ClusterFuzz was built to remove as much manual work from fuzzing as possible. Bug triage, in particular, has historically been a difficult and manual process. This document describes some common workflows where ClusterFuzz may save time with triage.

Filtering testcases

ClusterFuzz performs some analysis on each testcase. For example, ClusterFuzz can determine whether or not a crash has any security implications through its crash type.

The Testcases page provides filters and search functionality on testcases. You may filter by:

By default, only privileged users may see issues with security implications. This allows you to grant access to some users without leaking potentially sensitive information. See Access control for giving full or more granular access.

Regression revision range

Though only available for reliably reproducible crashes, the regression range is often the most useful information for triage. It shows the range of commits in which the issue was introduced.

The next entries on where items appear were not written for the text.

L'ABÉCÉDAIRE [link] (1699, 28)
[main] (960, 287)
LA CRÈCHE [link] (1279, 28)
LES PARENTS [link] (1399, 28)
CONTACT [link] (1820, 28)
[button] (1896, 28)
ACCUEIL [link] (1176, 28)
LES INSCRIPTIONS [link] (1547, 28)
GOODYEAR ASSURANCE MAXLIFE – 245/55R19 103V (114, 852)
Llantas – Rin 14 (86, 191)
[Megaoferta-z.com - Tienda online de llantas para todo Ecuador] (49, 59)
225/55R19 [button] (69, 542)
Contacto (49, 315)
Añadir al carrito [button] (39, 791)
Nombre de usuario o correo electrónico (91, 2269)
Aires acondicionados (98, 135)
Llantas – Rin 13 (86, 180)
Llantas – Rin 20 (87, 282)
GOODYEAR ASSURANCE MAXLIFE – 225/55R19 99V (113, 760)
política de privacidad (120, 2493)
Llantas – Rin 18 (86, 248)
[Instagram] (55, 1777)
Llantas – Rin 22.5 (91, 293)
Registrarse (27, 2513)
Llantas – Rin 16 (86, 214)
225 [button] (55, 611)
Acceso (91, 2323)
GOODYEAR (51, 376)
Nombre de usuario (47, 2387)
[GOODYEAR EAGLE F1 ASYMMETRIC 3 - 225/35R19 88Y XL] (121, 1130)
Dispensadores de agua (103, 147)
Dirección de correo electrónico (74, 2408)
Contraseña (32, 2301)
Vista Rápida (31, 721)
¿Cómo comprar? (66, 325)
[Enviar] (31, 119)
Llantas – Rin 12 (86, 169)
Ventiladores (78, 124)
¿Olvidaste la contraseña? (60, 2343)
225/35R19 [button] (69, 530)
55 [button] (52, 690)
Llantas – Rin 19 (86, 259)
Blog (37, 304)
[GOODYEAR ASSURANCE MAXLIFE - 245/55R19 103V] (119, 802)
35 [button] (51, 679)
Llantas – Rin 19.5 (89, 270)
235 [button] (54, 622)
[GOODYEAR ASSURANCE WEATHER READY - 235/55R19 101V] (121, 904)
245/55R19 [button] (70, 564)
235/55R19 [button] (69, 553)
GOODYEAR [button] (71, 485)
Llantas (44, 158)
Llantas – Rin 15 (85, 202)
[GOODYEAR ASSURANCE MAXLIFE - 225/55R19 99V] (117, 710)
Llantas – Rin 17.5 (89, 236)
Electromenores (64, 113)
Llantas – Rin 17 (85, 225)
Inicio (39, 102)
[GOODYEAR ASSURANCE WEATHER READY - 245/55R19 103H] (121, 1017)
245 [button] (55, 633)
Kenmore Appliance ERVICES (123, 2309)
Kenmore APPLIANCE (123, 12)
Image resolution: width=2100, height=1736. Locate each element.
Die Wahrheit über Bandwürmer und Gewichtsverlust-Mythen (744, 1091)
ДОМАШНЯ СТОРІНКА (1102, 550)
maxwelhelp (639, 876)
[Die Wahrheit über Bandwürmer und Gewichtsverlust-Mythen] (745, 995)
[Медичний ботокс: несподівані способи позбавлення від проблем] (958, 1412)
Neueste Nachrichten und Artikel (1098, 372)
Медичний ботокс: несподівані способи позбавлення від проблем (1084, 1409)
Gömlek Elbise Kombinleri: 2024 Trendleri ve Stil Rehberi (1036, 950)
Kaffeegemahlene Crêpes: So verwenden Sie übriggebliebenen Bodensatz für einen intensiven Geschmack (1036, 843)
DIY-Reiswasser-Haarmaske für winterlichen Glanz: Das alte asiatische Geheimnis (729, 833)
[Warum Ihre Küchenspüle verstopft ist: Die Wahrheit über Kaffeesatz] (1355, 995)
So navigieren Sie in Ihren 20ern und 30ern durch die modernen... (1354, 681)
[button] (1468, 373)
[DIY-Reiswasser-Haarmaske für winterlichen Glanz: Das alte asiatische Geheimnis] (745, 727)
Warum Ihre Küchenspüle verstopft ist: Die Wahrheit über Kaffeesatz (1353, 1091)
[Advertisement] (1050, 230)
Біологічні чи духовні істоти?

The more frequently you create builds, the narrower these ranges will be. If you archive every revision of your build, ClusterFuzz can point to the exact commit which introduced the bug.

Crash stacktrace

When using sanitizers, the stack traces associated with a bug contain relevant information that can help you determine the cause of the crash. This is more of an art than an exact science, and there is no one process to follow to find a culprit changelist using this information.

That said, it is often helpful to look for changes in the regression range, if available, that modify the same files seen in the stack traces. When that isn’t an option, “git blame” or similar tools may be helpful to find a developer more familiar with the code in question who may be a good first point of contact.

Crash statistics

ClusterFuzz also provides statistics on how often issues occur, and under what conditions. For example, ClusterFuzz tracks which platform issues reproduce on and which fuzzers found them.

These sometimes provide useful insights for bugs where other methods fail. For example, if nothing directly modifies a file in a crash stack but you find that it only reproduces on a specific platform, a large behavior change on that platform may be the culprit. For a non-reproducible crash, it may be useful to know that it started occurring 3 days ago, the same time as a risky change.